= Task objective =
After locating the line that contains "MAISON (47, 819)" in the data below, set down exactly that line and each one after it through the line that contains "Eintrags-Feed (165, 2512)", and nothing more.
Data supplied below:
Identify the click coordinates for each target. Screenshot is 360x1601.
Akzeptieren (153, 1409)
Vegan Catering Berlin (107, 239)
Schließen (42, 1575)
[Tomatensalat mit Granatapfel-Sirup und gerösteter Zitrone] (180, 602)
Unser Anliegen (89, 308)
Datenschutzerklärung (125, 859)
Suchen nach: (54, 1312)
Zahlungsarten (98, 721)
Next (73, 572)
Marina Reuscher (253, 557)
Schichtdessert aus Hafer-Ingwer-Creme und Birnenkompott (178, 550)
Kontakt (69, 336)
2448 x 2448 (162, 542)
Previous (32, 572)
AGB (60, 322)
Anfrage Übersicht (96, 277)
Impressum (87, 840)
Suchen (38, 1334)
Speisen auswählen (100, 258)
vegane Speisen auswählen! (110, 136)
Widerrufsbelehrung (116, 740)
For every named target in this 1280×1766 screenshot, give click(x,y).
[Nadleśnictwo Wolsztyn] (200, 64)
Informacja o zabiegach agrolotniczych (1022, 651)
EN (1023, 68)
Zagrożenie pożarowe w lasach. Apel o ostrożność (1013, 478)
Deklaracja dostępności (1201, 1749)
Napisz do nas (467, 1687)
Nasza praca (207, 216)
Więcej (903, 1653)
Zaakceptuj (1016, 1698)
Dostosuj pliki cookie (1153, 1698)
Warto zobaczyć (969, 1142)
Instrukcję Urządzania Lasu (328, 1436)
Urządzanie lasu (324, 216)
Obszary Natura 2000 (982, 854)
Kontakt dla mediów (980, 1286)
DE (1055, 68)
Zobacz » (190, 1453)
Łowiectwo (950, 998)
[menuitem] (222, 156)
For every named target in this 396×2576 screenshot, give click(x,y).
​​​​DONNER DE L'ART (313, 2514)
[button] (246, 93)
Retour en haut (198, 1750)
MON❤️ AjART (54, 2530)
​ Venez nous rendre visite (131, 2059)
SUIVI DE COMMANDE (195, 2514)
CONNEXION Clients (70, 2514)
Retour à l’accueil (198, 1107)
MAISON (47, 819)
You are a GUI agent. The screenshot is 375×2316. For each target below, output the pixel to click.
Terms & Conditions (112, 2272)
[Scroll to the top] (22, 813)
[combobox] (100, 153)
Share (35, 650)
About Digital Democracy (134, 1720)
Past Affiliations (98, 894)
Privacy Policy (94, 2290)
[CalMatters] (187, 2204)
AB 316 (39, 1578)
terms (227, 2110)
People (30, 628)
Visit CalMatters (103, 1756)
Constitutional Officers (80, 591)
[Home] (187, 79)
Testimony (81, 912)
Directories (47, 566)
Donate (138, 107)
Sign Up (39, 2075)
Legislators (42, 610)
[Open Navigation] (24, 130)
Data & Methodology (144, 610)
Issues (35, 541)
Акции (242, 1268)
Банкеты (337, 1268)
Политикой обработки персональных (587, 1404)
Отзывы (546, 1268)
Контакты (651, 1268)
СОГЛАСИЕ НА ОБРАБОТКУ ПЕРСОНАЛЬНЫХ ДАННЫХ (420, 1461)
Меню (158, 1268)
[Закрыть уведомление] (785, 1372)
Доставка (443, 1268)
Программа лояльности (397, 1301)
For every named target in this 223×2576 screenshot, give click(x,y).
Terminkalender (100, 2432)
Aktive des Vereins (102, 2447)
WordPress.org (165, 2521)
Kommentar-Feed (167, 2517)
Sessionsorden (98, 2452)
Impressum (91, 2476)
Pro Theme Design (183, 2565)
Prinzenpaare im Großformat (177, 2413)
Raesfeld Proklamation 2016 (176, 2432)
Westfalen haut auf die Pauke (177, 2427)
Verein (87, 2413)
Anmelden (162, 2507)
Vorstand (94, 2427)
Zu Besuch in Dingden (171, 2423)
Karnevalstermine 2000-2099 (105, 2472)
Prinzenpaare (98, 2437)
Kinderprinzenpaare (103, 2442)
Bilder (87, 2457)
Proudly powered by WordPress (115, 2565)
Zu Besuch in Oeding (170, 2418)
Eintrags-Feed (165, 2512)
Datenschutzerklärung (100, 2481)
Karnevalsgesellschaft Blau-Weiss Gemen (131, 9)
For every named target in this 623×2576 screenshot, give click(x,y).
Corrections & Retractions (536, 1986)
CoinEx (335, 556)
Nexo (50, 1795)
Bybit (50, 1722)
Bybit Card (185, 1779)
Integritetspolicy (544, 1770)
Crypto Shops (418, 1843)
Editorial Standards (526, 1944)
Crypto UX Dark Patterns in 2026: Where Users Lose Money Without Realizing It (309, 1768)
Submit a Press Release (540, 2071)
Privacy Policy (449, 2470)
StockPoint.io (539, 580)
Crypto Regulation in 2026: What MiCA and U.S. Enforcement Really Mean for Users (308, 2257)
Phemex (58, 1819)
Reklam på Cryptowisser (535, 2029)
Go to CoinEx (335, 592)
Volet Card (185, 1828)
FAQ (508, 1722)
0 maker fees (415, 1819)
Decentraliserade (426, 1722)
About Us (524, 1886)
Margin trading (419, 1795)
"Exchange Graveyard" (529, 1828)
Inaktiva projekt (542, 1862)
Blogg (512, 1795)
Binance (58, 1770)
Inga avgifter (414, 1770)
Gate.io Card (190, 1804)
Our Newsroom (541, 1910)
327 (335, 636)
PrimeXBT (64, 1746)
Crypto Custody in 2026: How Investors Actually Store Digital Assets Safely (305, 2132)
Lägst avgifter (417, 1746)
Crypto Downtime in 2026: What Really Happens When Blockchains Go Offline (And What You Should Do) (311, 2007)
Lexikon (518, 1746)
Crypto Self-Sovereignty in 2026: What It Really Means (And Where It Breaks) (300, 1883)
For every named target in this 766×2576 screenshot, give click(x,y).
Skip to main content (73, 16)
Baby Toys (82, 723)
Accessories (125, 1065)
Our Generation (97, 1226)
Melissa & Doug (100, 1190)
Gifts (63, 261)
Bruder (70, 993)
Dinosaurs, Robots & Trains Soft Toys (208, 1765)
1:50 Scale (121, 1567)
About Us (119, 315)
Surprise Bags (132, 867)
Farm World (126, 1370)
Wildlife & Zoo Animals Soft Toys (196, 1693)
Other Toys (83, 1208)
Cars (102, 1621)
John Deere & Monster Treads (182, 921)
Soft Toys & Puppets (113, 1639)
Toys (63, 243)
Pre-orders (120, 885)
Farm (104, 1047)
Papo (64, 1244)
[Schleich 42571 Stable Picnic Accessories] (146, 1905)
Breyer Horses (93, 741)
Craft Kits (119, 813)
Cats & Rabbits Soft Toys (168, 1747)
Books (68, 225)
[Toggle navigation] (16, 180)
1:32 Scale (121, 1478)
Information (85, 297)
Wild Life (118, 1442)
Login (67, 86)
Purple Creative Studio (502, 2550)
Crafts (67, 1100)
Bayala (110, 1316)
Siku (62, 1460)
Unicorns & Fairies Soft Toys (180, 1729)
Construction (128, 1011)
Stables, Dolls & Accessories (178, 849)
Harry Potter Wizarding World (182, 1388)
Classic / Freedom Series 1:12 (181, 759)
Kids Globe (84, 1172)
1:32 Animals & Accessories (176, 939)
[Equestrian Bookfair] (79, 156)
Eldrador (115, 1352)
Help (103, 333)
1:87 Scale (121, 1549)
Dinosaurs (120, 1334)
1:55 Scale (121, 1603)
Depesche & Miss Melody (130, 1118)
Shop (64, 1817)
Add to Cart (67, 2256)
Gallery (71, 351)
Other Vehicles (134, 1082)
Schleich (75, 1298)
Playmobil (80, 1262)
End of Data supplied.
= Answer to this task =
MAISON (47, 819)
You are a GUI agent. The screenshot is 375×2316. For each target below, output the pixel to click.
Terms & Conditions (112, 2272)
[Scroll to the top] (22, 813)
[combobox] (100, 153)
Share (35, 650)
About Digital Democracy (134, 1720)
Past Affiliations (98, 894)
Privacy Policy (94, 2290)
[CalMatters] (187, 2204)
AB 316 (39, 1578)
terms (227, 2110)
People (30, 628)
Visit CalMatters (103, 1756)
Constitutional Officers (80, 591)
[Home] (187, 79)
Testimony (81, 912)
Directories (47, 566)
Donate (138, 107)
Sign Up (39, 2075)
Legislators (42, 610)
[Open Navigation] (24, 130)
Data & Methodology (144, 610)
Issues (35, 541)
Акции (242, 1268)
Банкеты (337, 1268)
Политикой обработки персональных (587, 1404)
Отзывы (546, 1268)
Контакты (651, 1268)
СОГЛАСИЕ НА ОБРАБОТКУ ПЕРСОНАЛЬНЫХ ДАННЫХ (420, 1461)
Меню (158, 1268)
[Закрыть уведомление] (785, 1372)
Доставка (443, 1268)
Программа лояльности (397, 1301)
For every named target in this 223×2576 screenshot, give click(x,y).
Terminkalender (100, 2432)
Aktive des Vereins (102, 2447)
WordPress.org (165, 2521)
Kommentar-Feed (167, 2517)
Sessionsorden (98, 2452)
Impressum (91, 2476)
Pro Theme Design (183, 2565)
Prinzenpaare im Großformat (177, 2413)
Raesfeld Proklamation 2016 (176, 2432)
Westfalen haut auf die Pauke (177, 2427)
Verein (87, 2413)
Anmelden (162, 2507)
Vorstand (94, 2427)
Zu Besuch in Dingden (171, 2423)
Karnevalstermine 2000-2099 (105, 2472)
Prinzenpaare (98, 2437)
Kinderprinzenpaare (103, 2442)
Bilder (87, 2457)
Proudly powered by WordPress (115, 2565)
Zu Besuch in Oeding (170, 2418)
Eintrags-Feed (165, 2512)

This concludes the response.